To profile the incidence of mesenteric lymph node metastases in patients with ovarian carcinoma and metastases to the gastrointestinal tract in order to determine the optimal technique for surgical debulking.The slides and charts of all patients with ovarian carcinoma who had undergone bowel resection were retrospectively reviewed and follow-up information was obtained.Of 100 separate bowel resections 44% had penetration of metastases to the muscularis, 18% had invasion through the submucosa, 4% had mucosal perforation, and two patients had clinical perforation. Fifty-five percent of all resections demonstrated lymph-vascular space invasion (LVSI). In the 33 specimens which included pathologic analysis of mesenteric lymph nodes, 79% had positive LVSI, which correlated with the presence of mesenteric lymph node metastases (P = 0.05) but not histologic grade (P = 0.20). When surgery was performed for secondary debulking, the frequency of mesenteric node metastasis was higher (P = 0.15).

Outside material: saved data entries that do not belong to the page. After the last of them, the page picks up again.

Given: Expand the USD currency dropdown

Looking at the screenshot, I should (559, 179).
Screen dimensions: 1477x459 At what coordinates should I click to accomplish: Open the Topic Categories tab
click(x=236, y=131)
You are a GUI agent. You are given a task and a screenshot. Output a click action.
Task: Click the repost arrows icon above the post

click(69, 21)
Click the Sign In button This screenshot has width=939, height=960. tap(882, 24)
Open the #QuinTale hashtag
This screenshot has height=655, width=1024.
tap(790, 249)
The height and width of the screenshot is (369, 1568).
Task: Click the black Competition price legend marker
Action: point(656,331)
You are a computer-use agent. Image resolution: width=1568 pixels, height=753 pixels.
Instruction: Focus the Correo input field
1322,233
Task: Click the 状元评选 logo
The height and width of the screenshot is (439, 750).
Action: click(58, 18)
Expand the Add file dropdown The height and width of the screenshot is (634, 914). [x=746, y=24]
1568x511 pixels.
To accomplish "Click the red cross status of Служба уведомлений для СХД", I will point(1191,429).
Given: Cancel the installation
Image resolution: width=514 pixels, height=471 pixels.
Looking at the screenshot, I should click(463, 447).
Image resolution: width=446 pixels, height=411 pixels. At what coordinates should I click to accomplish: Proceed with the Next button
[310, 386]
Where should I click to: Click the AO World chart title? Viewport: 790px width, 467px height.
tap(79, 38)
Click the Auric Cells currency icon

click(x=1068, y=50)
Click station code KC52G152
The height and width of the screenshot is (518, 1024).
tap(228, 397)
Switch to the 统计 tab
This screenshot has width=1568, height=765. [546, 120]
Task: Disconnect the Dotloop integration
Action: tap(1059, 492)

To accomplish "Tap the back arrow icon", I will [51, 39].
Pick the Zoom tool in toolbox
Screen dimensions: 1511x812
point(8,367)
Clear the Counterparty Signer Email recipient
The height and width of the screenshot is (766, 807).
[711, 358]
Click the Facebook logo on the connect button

There was a trend for patients with positive mesenteric nodes to fail sooner (median survival, 20 months vs 32 months).Because ovarian carcinoma metastases to the gastrointestinal tract are frequently associated with metastases to mesenteric lymph nodes, gynecologic oncology surgeons may wish to consider resection of the mesentery in a wedge fashion similar to current standards of resection for primary bowel carcinoma in cases in which a bowel resection is being performed with the intent to debulk to zero visible residual disease.